> **Description of the task**
In the entries that follow, locate the line with "The height and", then restate that line and all later lines exactly as they appear, leaving pictures out.

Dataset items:
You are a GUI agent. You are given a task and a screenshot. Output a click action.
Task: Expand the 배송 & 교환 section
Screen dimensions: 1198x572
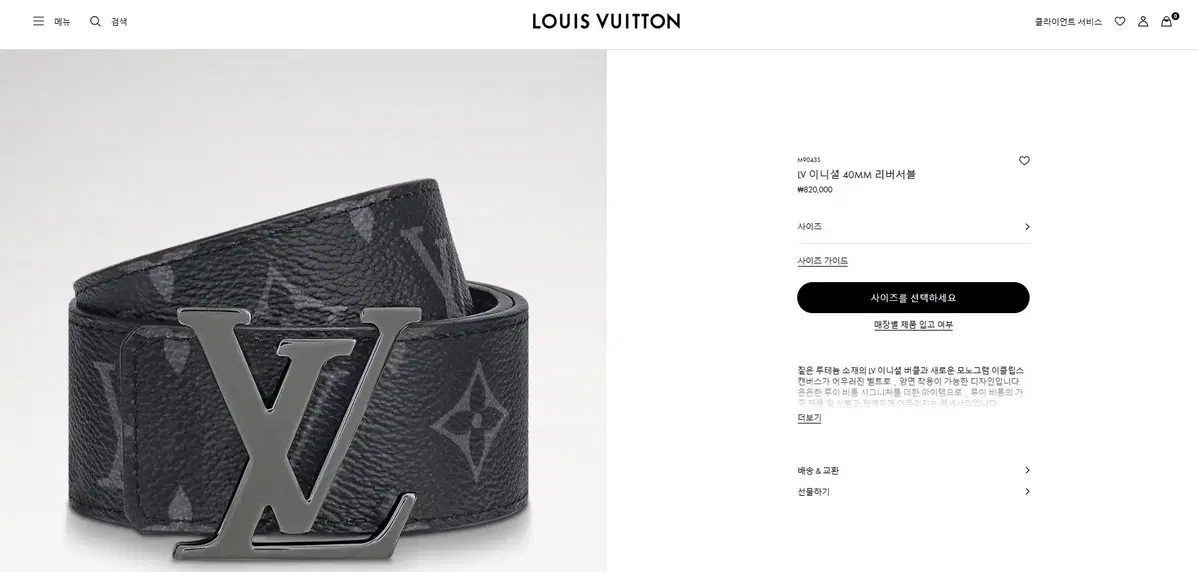click(913, 470)
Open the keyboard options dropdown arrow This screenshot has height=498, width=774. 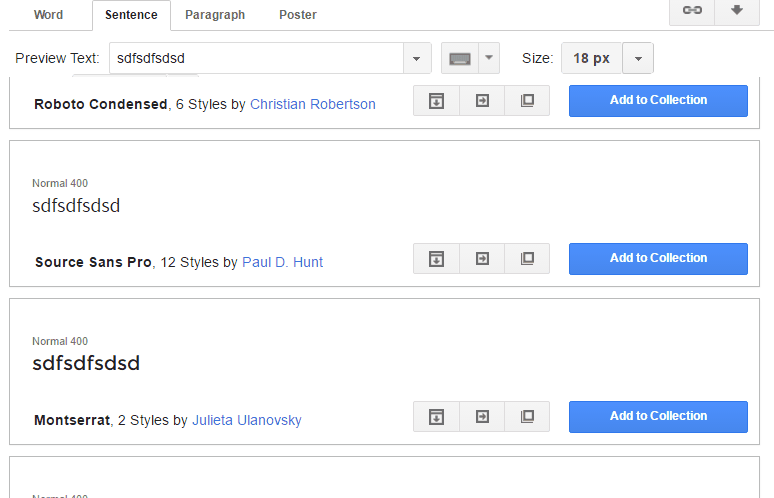pos(488,58)
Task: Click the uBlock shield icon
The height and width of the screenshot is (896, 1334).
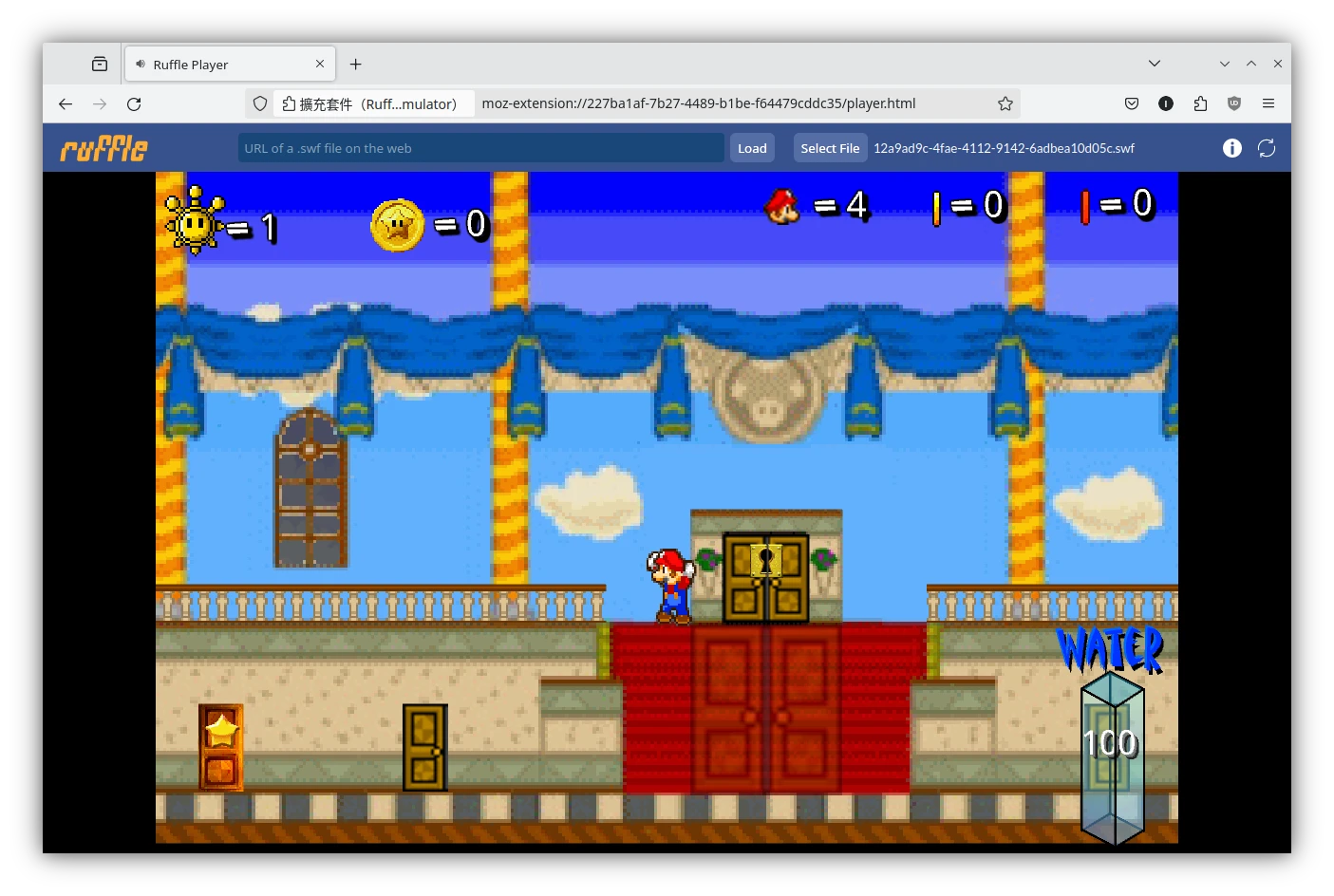Action: (1233, 103)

> **Response for this exercise**
The height and width of the screenshot is (896, 1334).
Action: (1233, 103)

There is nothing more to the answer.